- [ASSIGNMENT]: From the records, pick out and copy each line containing "will".

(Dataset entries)
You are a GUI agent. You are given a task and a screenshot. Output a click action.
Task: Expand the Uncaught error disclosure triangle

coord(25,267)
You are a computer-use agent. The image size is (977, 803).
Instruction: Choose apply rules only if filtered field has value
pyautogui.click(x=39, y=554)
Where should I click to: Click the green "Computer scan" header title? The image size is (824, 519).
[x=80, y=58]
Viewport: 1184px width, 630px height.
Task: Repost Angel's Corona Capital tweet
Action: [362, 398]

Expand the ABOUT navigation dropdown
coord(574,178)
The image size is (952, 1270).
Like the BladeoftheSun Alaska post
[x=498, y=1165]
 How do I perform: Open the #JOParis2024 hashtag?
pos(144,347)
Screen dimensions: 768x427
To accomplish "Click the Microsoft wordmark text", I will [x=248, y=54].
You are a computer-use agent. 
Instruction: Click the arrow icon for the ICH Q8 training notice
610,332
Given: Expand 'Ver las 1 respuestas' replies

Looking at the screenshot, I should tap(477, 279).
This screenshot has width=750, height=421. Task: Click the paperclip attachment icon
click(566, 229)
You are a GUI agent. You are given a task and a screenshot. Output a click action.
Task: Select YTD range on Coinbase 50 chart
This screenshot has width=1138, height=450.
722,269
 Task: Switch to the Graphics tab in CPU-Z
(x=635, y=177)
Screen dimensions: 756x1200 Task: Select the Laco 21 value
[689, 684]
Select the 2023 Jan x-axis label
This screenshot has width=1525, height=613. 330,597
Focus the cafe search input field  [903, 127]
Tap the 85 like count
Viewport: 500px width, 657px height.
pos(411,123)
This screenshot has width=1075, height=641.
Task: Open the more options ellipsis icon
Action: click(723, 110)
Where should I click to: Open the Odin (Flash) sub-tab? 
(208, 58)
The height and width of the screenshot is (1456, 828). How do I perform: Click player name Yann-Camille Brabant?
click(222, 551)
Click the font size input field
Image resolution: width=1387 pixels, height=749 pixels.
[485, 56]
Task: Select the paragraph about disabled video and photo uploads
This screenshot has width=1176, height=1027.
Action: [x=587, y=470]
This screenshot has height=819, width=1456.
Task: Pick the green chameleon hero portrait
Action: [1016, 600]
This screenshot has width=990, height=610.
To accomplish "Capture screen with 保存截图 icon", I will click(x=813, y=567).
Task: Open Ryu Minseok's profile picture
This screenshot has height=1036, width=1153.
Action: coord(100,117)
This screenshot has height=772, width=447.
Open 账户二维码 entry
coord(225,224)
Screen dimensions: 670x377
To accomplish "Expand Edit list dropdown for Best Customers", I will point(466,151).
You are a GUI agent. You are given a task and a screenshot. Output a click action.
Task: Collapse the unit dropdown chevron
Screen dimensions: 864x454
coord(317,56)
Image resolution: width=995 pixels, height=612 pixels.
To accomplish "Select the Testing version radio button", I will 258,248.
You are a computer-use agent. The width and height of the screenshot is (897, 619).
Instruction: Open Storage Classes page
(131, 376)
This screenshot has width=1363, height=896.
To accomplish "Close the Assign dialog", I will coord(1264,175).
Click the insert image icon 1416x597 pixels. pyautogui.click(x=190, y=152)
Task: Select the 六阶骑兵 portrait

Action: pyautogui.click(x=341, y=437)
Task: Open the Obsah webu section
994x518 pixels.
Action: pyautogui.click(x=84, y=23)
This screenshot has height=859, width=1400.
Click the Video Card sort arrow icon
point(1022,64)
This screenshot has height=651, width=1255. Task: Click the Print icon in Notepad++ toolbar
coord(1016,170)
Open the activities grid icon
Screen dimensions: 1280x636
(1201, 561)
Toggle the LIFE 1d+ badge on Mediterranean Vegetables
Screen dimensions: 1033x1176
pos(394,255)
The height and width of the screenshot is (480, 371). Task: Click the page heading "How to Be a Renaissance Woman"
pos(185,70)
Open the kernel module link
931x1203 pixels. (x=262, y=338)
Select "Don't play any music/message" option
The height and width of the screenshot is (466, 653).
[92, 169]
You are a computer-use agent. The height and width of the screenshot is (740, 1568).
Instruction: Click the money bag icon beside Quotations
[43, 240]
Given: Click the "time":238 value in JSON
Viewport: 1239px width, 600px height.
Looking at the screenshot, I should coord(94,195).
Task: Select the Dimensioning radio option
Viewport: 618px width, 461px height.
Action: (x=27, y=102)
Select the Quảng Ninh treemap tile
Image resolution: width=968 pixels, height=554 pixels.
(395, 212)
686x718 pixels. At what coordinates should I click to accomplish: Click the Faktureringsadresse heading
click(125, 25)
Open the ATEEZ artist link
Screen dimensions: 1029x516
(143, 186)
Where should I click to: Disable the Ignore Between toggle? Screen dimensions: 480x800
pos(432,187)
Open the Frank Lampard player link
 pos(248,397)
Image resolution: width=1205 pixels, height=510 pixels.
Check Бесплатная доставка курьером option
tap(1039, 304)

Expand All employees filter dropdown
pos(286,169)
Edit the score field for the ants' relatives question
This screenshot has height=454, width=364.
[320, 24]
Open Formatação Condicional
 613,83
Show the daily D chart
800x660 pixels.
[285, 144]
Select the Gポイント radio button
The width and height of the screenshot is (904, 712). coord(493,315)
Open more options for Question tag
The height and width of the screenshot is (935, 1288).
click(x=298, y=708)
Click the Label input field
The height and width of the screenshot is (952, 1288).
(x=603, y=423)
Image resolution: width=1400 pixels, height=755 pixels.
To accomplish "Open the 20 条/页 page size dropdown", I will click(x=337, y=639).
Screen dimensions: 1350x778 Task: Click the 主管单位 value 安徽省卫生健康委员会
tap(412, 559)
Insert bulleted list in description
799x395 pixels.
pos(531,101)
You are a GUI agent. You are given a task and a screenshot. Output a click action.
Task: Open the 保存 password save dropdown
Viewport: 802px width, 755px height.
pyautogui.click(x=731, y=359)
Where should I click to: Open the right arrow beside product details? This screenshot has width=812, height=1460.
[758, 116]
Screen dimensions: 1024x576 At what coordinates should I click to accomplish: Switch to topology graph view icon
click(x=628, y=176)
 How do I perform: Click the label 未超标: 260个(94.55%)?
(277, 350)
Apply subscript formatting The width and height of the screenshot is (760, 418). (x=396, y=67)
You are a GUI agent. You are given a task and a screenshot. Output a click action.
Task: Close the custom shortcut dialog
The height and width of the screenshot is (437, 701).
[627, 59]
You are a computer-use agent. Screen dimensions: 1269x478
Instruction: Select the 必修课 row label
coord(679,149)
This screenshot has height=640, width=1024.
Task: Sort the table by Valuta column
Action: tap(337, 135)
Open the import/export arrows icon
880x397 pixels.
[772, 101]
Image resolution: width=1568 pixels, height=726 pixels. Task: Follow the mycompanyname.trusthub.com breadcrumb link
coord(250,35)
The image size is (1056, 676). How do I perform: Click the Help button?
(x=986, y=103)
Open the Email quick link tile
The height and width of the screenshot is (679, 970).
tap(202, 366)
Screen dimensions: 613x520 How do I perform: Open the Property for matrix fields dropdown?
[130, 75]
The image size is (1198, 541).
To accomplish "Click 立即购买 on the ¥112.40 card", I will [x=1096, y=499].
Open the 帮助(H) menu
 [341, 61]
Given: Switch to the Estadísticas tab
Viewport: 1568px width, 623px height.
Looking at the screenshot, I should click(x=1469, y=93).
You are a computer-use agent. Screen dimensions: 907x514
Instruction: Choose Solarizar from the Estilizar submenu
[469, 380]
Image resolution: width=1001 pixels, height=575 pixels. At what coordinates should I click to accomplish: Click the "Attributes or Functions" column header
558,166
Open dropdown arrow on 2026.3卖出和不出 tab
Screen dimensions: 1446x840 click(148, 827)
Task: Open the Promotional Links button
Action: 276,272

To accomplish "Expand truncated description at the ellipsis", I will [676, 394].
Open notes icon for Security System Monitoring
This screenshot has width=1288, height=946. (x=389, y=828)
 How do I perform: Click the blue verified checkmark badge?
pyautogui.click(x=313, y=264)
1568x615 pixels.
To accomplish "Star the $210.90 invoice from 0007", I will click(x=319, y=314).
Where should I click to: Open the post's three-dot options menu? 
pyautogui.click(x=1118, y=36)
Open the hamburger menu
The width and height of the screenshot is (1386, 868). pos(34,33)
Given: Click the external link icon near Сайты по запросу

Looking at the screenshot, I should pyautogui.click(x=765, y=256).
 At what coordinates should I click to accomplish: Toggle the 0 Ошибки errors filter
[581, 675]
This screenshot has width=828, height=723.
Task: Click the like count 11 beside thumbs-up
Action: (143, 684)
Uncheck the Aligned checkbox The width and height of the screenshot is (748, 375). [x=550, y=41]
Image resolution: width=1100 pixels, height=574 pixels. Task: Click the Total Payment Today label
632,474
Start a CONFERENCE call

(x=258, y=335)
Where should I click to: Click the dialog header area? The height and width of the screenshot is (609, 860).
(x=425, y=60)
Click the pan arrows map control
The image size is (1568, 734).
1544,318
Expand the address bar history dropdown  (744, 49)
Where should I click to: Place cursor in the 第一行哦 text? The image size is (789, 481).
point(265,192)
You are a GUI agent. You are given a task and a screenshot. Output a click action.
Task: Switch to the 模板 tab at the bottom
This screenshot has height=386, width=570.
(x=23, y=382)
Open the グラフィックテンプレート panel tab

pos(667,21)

- [TASK RESULT]:
To accomplish "Click the Microsoft wordmark text", I will [x=248, y=54].
To accomplish "Capture screen with 保存截图 icon", I will click(x=813, y=567).
To accomplish "Expand Edit list dropdown for Best Customers", I will point(466,151).
To accomplish "Select the Testing version radio button", I will 258,248.
To accomplish "Close the Assign dialog", I will coord(1264,175).
To accomplish "Open the 20 条/页 page size dropdown", I will click(x=337, y=639).
To accomplish "Click 立即购买 on the ¥112.40 card", I will [x=1096, y=499].
To accomplish "Expand truncated description at the ellipsis", I will [676, 394].
To accomplish "Star the $210.90 invoice from 0007", I will click(x=319, y=314).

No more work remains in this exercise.